Your feminism can be both fabulous and flawed.

The Guilty Feminist might be one of the world’s best-known feminist podcasts.

Content warning: sexual harassment.

The Guilty Feminist podcast makes me feel fearless. That doesn’t mean that it doesn’t also fuck up.

With more than sixty million downloads, The Guilty Feminist might be one of the world’s best-known feminist podcasts. Hosted by Deborah Frances White, the podcast aims to “explore our noble goals as 21st century feminists and the hypocrisies and insecurities that undermine them”. It has helped mainstream and normalise conversations about feminism and has empowered thousands of women.

I’ve been a dedicated listener since January 2019, when I had a fabulous media marathon of their entire archive. Listening to episode after episode like that meant that I didn’t only giggle at the brilliant feminist comedy, but I also saw the flaws in the feminism. Since the show started in 2015, it’s come a long way when it comes to inclusivity, but even in 2020, it’s still making mistakes when it comes to being intersectional.

It definitely helps that Deborah knows that her podcast isn’t perfect and will often acknowledge her fuck-ups and try to do better. She has edited podcasts to take out ableist language after she’s been called out on it, gently reminds her guests that they shouldn’t stigmatise sex work and has worked really hard to give a platform to disabled women, Black women, women whose voices might not otherwise be heard on such a massive scale.

Yet she’s also interviewed Jess Philips – an outspoken Labour MP who has said some worrying racist and transphobic things. She’s getting better at it, but she still doesn’t always recognise how her privilege as a white, middle-class cis* woman affects how she experiences sexism. Her articulate and passionate speech about trans rights in an early 2020 episode doesn’t make up for the fact that she often forgets to use trans-inclusive language that acknowledges that, while I’m not a woman, I still experience misogyny as an afab** genderqueer person.

It’s not perfect, but the conversations The Guilty Feminist has are really important.

The moments when Deborah stops and corrects herself mid-episode might be my favourite. They show real growth. Earlier this year she interrupted her guest to clarify not – as you’d expect a middle-class, white woman to do – that her podcast is not condoning drug taking, but to remind listeners that people of all education levels and socioeconomic backgrounds can be drug dealers. I laughed out loud.

The Guilty Feminist makes me feel fearless. Fearless to the point where I’ll laugh out loud and whoop and cheer in the street when I’m listening to it. It makes me feel powerful on dark nights when I’m walking home alone and would usually would be trying very, very hard not to be visible while holding my keys in my hand, just in case. (Even though I live in a safe neighbourhood, that low-key fear that women, afab people, and femme presenting folks experience never goes away.)

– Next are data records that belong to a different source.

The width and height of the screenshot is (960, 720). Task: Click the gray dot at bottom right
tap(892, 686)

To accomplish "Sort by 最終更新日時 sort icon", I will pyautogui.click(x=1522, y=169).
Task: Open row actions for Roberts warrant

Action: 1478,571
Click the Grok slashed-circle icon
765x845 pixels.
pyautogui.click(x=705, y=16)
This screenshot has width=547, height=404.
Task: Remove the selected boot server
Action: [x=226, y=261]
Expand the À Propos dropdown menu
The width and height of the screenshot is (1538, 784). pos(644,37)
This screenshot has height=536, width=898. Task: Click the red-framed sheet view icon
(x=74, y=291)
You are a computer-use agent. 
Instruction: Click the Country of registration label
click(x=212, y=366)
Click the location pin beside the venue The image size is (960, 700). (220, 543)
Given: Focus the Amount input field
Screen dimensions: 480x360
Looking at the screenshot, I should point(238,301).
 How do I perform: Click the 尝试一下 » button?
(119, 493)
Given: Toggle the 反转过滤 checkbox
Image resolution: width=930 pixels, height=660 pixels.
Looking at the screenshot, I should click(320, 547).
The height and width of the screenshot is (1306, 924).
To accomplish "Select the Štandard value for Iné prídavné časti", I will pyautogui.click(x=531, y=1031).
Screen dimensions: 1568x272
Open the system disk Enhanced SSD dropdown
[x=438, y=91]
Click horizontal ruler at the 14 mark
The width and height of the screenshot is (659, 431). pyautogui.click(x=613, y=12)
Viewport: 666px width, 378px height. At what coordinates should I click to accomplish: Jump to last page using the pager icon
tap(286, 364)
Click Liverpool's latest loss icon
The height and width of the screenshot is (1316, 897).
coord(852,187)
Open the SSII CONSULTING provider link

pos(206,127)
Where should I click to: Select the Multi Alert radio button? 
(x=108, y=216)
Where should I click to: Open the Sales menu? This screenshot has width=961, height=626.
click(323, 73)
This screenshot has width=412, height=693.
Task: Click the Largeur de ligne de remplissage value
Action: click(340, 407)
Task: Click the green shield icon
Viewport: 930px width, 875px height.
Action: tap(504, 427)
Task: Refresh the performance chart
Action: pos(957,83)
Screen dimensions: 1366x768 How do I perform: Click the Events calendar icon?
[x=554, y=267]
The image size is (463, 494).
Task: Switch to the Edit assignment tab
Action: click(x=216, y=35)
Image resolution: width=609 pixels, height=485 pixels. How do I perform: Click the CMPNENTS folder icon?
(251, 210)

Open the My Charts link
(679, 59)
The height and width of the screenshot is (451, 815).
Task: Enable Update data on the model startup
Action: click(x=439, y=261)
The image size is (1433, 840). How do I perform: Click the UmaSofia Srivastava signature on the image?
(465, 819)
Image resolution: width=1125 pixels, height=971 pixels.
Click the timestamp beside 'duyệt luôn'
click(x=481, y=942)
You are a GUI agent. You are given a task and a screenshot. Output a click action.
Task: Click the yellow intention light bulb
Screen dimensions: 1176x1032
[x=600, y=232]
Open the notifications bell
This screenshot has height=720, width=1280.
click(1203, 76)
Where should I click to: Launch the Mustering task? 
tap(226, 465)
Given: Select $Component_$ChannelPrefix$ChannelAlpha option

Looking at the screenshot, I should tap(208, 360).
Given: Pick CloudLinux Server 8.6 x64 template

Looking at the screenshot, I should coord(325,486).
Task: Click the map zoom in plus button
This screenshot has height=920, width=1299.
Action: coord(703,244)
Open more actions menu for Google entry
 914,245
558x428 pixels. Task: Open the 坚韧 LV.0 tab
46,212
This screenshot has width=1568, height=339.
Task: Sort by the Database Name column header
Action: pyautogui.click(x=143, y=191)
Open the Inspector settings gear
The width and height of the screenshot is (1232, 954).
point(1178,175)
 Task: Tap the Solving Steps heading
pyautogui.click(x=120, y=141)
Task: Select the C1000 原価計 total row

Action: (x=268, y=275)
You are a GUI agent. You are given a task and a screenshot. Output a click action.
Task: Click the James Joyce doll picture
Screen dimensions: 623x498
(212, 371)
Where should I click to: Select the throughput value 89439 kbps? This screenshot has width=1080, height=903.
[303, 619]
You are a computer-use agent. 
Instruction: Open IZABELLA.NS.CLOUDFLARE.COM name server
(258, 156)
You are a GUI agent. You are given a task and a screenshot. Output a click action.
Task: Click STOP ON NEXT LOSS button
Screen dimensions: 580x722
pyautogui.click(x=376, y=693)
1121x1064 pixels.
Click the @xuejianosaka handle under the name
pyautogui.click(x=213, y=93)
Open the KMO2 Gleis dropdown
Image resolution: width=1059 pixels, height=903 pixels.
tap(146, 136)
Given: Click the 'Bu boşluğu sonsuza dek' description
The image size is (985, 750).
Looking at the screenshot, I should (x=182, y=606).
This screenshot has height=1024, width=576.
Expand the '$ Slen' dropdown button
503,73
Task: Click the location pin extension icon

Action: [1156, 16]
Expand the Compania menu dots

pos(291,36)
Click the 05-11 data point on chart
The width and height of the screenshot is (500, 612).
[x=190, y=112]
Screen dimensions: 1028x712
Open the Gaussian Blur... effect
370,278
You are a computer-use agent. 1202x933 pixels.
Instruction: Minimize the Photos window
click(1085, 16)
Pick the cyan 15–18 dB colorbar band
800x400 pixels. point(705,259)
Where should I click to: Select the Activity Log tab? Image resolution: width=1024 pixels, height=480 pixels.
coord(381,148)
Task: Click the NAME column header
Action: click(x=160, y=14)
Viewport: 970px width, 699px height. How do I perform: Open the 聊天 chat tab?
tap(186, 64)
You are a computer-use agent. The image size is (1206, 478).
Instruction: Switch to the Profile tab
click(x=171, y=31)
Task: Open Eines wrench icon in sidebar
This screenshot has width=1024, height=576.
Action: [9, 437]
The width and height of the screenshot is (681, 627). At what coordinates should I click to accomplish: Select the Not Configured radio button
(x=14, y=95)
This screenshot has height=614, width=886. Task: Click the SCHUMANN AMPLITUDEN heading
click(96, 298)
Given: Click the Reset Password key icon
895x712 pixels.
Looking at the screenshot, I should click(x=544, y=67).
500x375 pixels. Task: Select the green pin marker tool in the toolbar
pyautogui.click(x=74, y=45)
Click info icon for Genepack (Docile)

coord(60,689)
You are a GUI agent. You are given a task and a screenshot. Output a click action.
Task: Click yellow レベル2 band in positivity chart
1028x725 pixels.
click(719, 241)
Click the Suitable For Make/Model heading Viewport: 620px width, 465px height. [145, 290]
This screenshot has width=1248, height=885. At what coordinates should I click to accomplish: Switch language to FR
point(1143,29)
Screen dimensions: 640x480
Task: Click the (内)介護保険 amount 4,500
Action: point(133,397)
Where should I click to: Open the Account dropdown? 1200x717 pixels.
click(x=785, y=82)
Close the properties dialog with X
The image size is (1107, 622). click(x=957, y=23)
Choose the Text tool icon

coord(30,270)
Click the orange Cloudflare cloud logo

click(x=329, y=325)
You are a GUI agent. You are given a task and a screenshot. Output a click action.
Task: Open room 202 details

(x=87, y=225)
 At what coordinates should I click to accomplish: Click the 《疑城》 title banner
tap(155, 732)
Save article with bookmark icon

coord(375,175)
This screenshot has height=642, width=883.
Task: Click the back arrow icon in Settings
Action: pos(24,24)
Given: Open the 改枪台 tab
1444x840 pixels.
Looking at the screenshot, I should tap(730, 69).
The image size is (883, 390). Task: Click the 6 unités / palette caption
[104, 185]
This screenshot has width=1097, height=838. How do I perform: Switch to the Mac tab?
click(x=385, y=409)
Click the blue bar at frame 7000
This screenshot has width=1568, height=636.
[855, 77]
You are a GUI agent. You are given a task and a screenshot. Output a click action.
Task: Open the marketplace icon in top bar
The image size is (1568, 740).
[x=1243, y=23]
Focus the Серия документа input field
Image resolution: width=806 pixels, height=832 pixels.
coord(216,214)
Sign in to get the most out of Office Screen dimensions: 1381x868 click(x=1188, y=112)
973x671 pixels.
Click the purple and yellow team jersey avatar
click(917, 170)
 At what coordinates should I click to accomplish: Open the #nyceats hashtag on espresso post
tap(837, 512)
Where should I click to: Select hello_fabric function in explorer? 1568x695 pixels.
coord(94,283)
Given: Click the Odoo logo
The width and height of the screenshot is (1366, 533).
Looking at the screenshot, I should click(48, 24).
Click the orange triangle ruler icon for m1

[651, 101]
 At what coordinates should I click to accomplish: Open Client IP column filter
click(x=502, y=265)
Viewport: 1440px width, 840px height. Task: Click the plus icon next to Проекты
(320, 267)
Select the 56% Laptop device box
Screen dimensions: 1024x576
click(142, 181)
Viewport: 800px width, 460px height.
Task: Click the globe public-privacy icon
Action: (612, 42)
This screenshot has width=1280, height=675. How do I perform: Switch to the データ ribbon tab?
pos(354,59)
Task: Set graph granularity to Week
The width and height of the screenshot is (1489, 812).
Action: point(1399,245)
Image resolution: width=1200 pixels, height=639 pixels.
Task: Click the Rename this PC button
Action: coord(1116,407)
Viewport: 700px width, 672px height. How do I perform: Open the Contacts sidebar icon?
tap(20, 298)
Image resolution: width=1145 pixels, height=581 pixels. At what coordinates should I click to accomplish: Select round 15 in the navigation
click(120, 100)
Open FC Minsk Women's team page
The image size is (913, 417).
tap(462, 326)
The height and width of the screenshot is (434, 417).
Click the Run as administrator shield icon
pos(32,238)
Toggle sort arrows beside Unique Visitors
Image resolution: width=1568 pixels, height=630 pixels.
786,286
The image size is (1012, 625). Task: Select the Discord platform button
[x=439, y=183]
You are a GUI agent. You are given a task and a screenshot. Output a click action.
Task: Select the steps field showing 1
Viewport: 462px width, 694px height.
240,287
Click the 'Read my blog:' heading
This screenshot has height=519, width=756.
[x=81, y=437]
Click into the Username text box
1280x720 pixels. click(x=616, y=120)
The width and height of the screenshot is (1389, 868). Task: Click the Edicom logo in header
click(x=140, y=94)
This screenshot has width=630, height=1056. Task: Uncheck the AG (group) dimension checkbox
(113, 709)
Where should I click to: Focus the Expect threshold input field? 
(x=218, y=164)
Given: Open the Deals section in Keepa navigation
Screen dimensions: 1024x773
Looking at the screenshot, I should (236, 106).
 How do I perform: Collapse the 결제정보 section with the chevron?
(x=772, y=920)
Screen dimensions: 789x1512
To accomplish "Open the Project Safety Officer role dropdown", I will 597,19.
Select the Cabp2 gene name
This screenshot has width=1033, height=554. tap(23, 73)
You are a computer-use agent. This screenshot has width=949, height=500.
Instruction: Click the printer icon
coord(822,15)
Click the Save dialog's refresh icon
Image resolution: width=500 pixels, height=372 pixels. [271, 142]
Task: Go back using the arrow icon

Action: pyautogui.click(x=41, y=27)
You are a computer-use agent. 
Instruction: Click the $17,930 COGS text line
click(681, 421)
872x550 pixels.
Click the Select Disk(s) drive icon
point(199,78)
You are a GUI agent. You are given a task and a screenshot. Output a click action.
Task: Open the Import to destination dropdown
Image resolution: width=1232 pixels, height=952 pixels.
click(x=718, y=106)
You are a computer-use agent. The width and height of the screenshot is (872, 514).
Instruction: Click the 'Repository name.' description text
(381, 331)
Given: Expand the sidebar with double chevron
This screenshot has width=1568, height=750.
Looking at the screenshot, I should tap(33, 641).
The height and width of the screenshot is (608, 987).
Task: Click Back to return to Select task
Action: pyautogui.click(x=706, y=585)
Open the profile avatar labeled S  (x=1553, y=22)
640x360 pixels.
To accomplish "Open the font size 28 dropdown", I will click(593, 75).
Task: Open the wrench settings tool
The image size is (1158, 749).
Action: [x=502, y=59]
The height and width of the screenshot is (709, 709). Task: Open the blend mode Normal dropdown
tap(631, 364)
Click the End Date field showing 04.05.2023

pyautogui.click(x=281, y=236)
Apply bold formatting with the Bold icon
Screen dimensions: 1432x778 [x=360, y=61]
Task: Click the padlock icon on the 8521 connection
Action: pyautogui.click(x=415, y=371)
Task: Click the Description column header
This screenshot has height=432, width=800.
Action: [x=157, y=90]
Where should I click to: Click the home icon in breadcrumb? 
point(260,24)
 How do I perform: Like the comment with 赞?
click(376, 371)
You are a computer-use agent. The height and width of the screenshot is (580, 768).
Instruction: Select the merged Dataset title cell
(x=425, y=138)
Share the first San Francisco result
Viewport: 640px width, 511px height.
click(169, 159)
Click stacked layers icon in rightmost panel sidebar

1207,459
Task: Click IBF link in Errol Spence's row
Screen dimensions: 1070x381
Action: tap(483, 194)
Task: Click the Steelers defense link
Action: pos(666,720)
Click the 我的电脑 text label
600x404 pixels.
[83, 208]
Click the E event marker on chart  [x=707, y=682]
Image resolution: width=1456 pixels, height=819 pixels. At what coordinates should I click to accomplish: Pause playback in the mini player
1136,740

It’s hard to accept that the thing you love is fabulous and also flawed. It’s hard to know that someone you respect and admire as much as Deborah Francis White is imperfect. The Guilty Feminist has taught me so much – including that even your heroes don’t know everything, and that it’s possible to love something and also critique it. In fact, it’s crucial to be able to see the flaws in the content and the people you love.

Putting them on a pedestal doesn’t help, especially when you might be the person to help them grow.

Even though it tries not to, I think the podcast will always be a little bit the kind of commercialised, white feminism that is packaged neatly and sold back to us by capitalism. Not that The Guilty Feminist doesn’t do amazing things, but its empowering, lean in feminism that it champions frequently forgets the people who can’t do those things. It empowers so many women, but it doesn’t always acknowledge that it’s still leaving people out.

It’s ok if your feminism is both fabulous and flawed. All of us are both fabulous and flawed – that is part of what Deborah wanted to express with her podcast’s name: we don’t have to be perfect to be feminists, we just have to be willing to learn. The Guilty Feminist is learning and becoming more inclusive with every episode, even though it still fucks up. There’s something incredibly brave in trying to be better, and even more in apologising when you’ve made a mistake.

The podcast empowers me, but it also makes me examine the ways I fuck up when it comes to being inclusive. Sometimes I think that might be even more important.

*A cisgender (cis) person is someone whose gender identity aligns with the gender they were assigned at birth.

**An afab person is someone who was assigned female at birth.